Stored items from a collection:
╭──

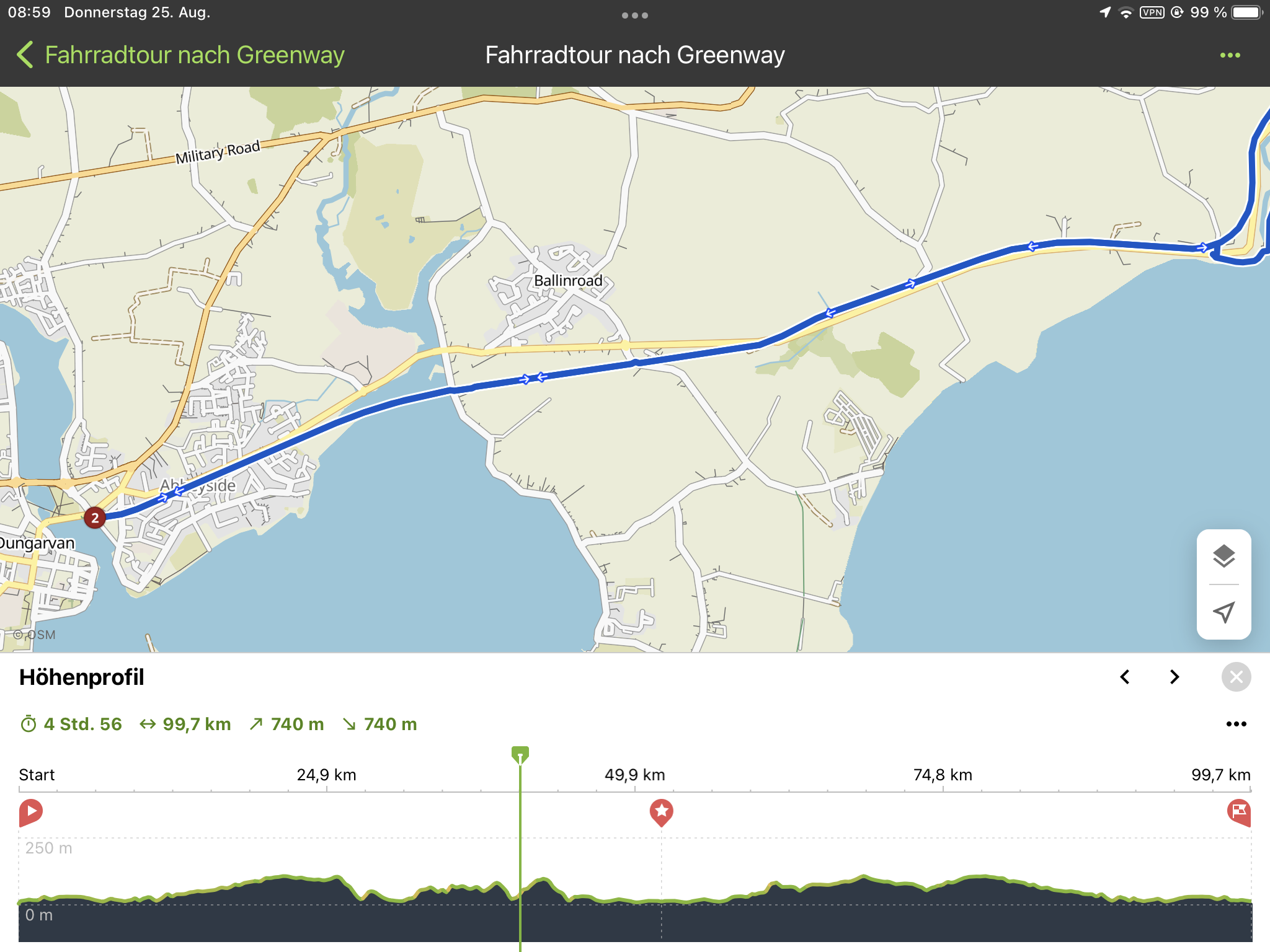Image resolution: width=1270 pixels, height=952 pixels.
Task: Tap the 49,9 km mark on distance axis
Action: 634,775
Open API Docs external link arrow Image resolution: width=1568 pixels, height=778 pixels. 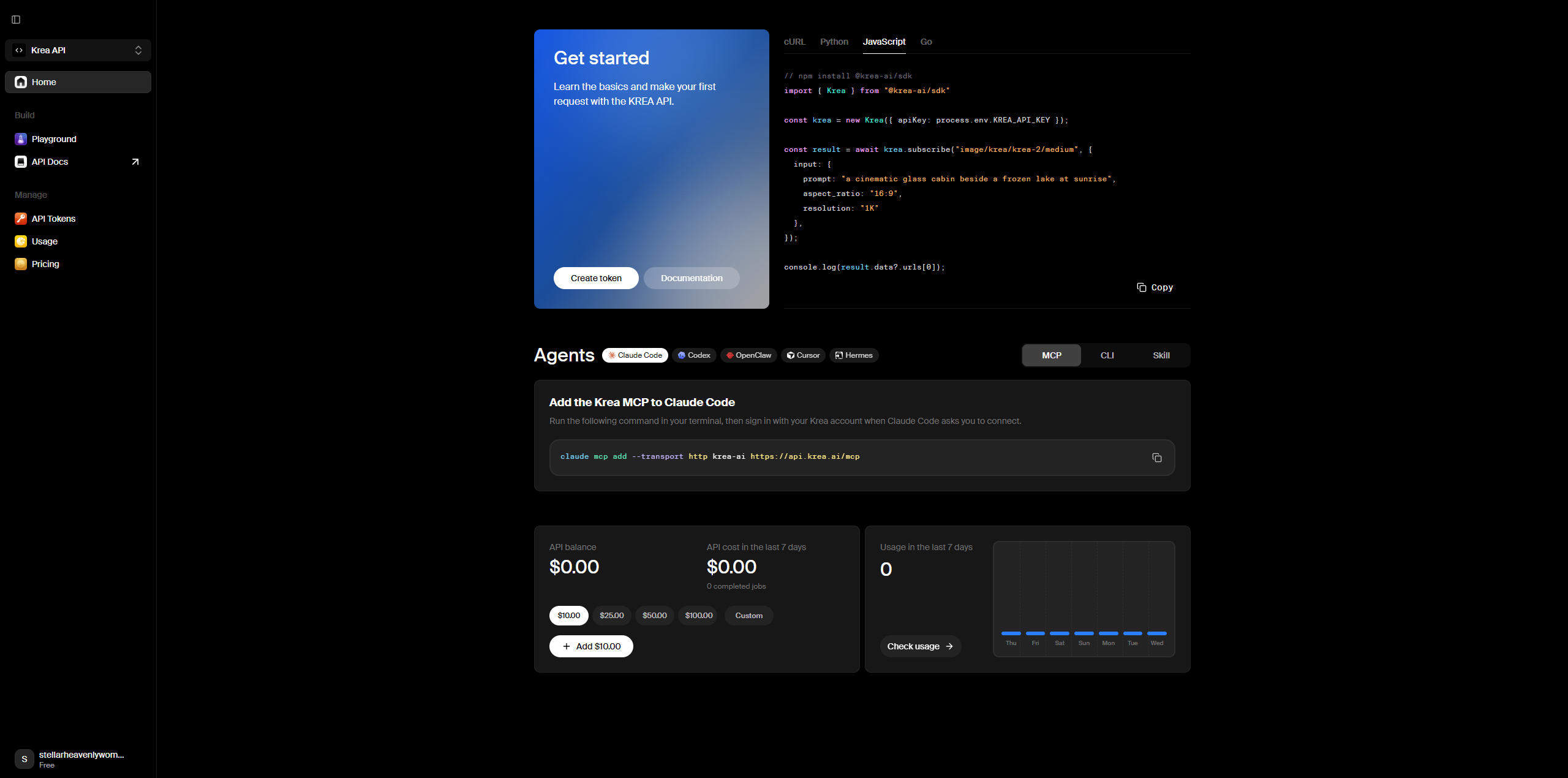tap(135, 162)
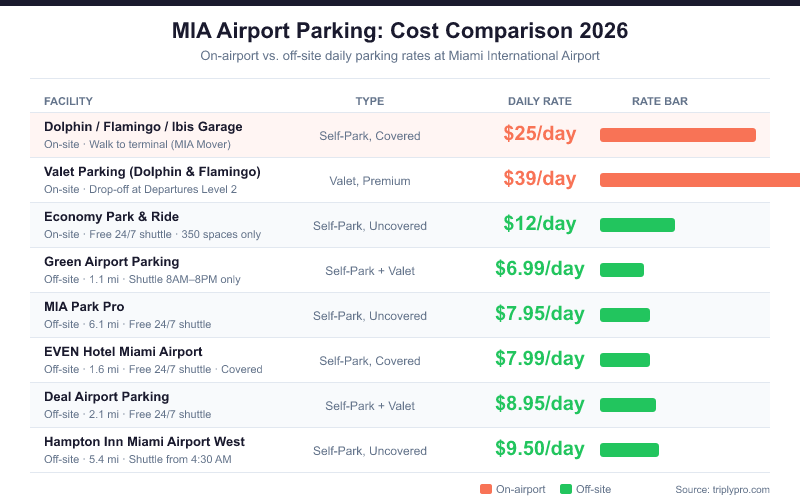Screen dimensions: 800x500
Task: Click Green Airport Parking facility name
Action: pos(111,262)
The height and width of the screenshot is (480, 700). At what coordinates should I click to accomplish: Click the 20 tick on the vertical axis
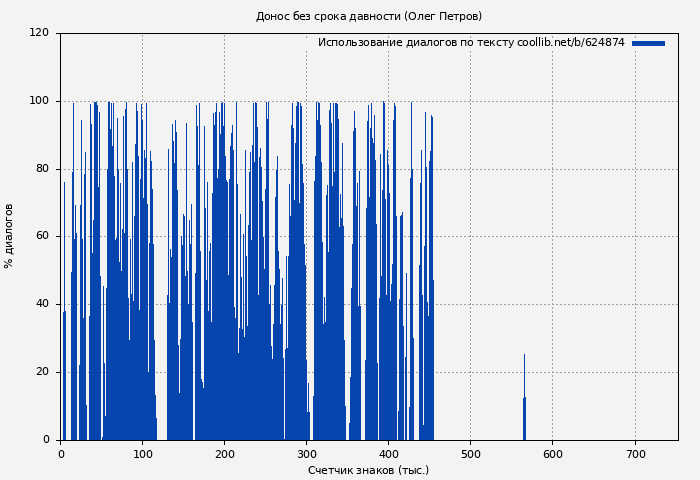[x=42, y=372]
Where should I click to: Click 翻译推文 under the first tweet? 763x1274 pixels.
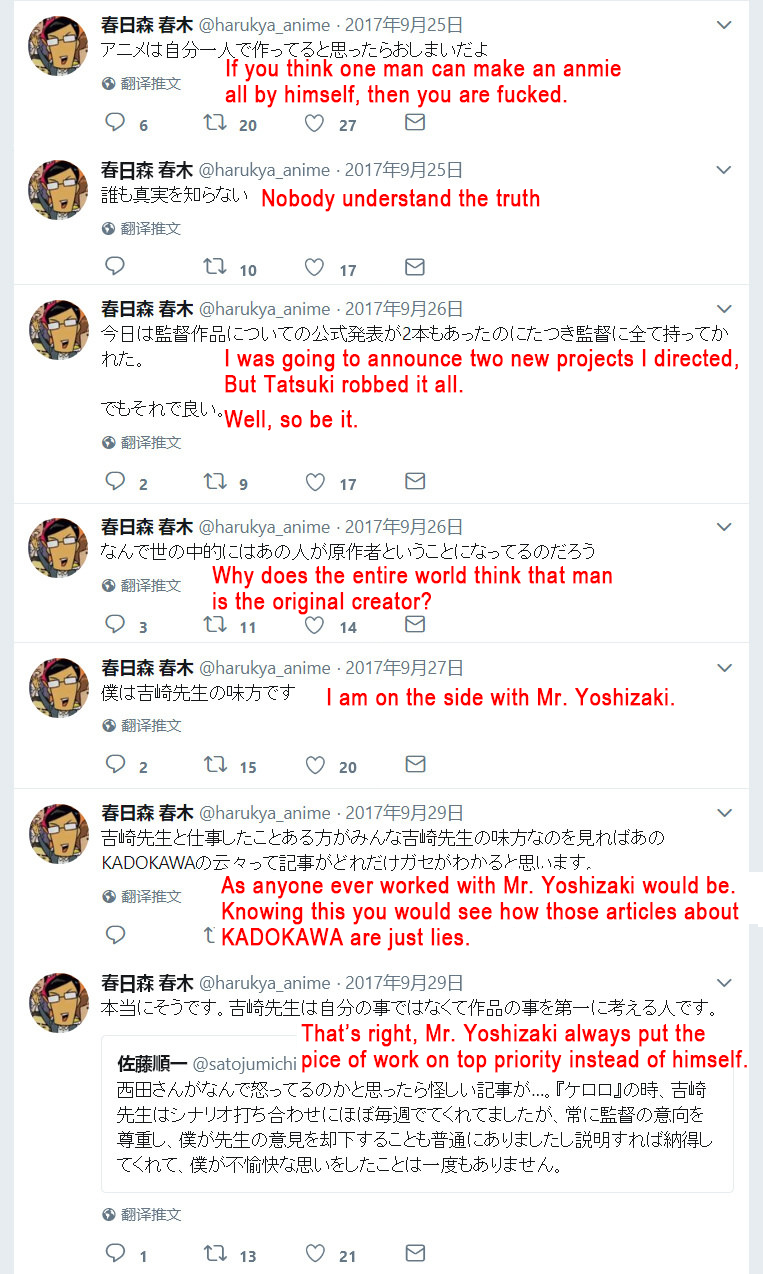click(141, 84)
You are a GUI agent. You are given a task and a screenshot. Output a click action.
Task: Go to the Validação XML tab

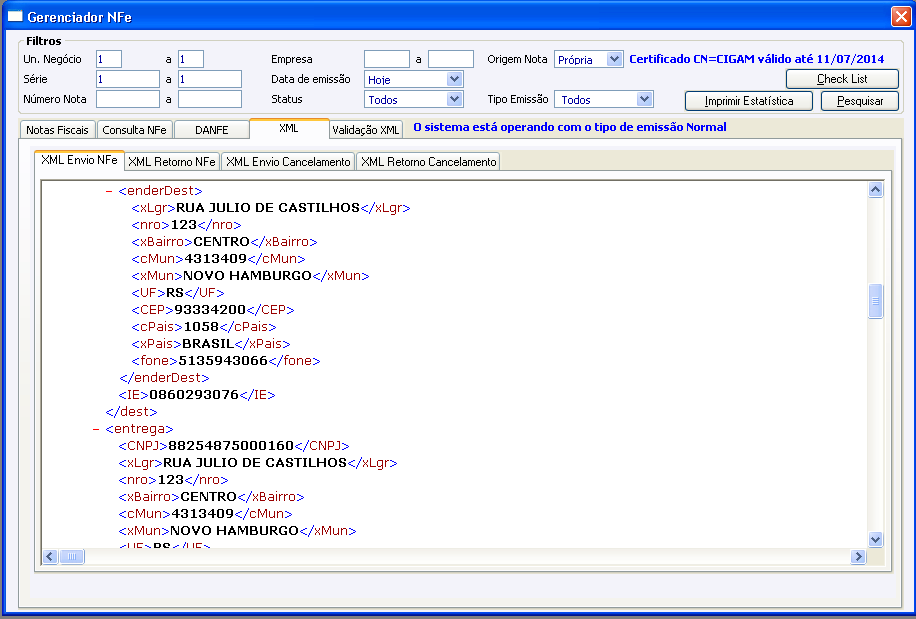pyautogui.click(x=365, y=130)
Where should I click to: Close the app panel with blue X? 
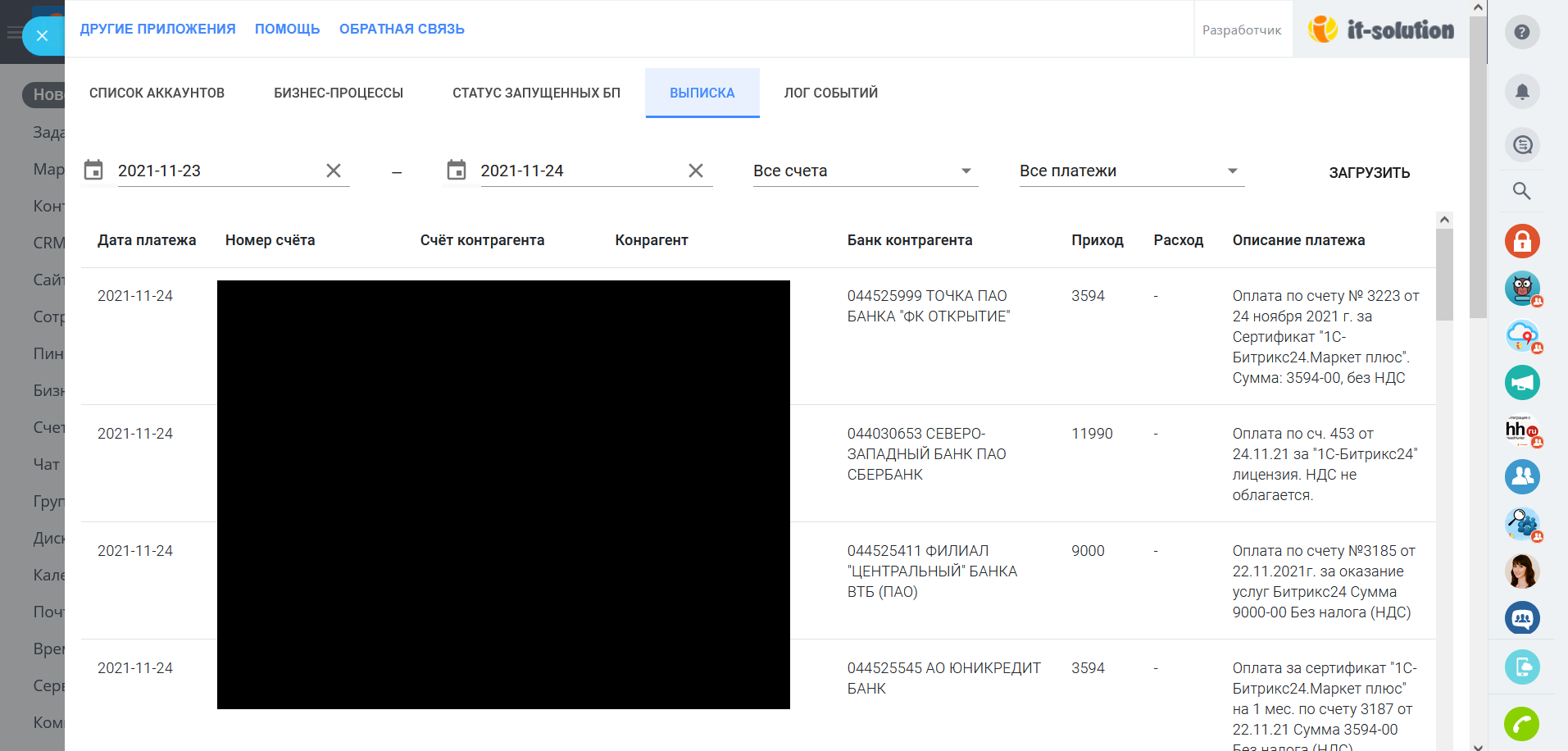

╰──

▸ Description of the task
Nothing but the lines from the one that contains "Where should I click to: Click" through the last line of the records belongs in the answer, reproduced exactly, with no pictures.

▸ Exercise solution
Where should I click to: Click 翻译推文 under the first tweet? 763x1274 pixels.
click(141, 84)
You are a GUI agent. You are given a task and a screenshot. Output a click action.
Task: Go to the Validação XML tab

pyautogui.click(x=365, y=130)
Where should I click to: Close the app panel with blue X? 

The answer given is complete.